Exercise brief: Pull every line that includes the word "table" from the data.

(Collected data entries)
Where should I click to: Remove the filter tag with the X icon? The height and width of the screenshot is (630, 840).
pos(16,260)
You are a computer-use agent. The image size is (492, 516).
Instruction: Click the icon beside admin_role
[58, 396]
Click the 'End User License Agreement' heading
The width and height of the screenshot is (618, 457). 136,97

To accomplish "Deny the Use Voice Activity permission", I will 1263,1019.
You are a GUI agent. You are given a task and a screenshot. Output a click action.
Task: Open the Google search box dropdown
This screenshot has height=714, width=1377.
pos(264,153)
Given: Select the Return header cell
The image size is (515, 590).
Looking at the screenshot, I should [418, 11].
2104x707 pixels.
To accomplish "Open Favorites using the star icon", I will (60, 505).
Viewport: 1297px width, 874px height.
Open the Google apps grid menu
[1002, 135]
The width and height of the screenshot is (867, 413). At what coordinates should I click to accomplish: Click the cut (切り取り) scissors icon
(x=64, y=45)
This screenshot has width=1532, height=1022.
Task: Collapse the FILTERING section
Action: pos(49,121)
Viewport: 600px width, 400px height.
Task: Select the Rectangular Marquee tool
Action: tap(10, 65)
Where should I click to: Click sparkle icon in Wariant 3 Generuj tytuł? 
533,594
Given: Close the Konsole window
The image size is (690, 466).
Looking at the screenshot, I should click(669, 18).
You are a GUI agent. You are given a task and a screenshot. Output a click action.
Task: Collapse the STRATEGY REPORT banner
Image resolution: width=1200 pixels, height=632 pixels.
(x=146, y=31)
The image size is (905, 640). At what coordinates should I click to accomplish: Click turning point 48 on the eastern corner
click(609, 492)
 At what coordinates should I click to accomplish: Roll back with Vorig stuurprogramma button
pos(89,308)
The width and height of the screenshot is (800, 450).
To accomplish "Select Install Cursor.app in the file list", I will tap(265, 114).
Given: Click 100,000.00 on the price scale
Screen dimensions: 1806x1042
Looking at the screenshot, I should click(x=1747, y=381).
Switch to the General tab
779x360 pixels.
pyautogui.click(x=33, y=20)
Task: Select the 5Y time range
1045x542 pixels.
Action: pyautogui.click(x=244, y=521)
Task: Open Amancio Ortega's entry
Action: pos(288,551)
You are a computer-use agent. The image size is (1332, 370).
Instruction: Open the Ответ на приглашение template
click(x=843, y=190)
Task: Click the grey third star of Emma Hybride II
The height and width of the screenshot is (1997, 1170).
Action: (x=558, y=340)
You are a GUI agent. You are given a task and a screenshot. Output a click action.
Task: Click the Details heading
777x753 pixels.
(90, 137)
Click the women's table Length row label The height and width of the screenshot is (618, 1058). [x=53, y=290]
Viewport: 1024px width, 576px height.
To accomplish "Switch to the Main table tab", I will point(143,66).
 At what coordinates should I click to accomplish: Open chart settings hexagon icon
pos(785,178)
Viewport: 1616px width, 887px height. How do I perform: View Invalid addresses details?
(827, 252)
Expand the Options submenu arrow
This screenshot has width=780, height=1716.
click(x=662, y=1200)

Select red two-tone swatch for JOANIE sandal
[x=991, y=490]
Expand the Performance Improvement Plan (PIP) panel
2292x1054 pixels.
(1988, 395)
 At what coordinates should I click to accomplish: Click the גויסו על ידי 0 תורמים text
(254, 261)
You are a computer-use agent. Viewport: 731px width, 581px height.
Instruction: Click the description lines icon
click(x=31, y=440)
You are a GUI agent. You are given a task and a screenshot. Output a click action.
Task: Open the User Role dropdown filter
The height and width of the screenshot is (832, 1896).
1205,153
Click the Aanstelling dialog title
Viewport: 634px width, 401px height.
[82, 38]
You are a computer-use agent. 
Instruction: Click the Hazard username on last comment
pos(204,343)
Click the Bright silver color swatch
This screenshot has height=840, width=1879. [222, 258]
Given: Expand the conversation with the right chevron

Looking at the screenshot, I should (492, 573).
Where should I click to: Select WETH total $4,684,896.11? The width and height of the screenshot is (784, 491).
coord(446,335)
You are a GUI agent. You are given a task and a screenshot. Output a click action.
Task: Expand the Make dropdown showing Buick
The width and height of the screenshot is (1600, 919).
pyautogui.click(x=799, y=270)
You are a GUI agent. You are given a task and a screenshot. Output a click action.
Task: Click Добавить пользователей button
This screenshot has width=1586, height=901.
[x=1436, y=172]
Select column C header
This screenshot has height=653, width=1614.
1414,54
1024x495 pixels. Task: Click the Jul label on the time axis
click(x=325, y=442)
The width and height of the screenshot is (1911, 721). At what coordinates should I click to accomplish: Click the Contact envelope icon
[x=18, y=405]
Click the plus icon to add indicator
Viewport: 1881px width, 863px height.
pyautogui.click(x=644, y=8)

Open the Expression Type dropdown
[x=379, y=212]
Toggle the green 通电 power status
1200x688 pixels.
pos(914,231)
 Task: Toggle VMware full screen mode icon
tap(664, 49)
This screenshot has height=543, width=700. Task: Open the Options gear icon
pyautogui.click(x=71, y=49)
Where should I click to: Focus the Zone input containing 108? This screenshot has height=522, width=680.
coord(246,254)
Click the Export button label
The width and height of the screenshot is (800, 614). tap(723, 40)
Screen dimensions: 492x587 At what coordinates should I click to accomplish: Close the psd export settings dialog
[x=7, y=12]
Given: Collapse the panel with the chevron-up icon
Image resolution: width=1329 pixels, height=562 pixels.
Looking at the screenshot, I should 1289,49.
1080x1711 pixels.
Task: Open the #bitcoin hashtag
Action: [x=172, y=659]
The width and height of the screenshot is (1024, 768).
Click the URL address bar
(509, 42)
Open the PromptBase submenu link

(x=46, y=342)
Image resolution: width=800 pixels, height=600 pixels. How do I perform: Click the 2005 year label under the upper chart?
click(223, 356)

Exercise output:
Click the women's table Length row label The height and width of the screenshot is (618, 1058). [x=53, y=290]
To accomplish "Switch to the Main table tab", I will point(143,66).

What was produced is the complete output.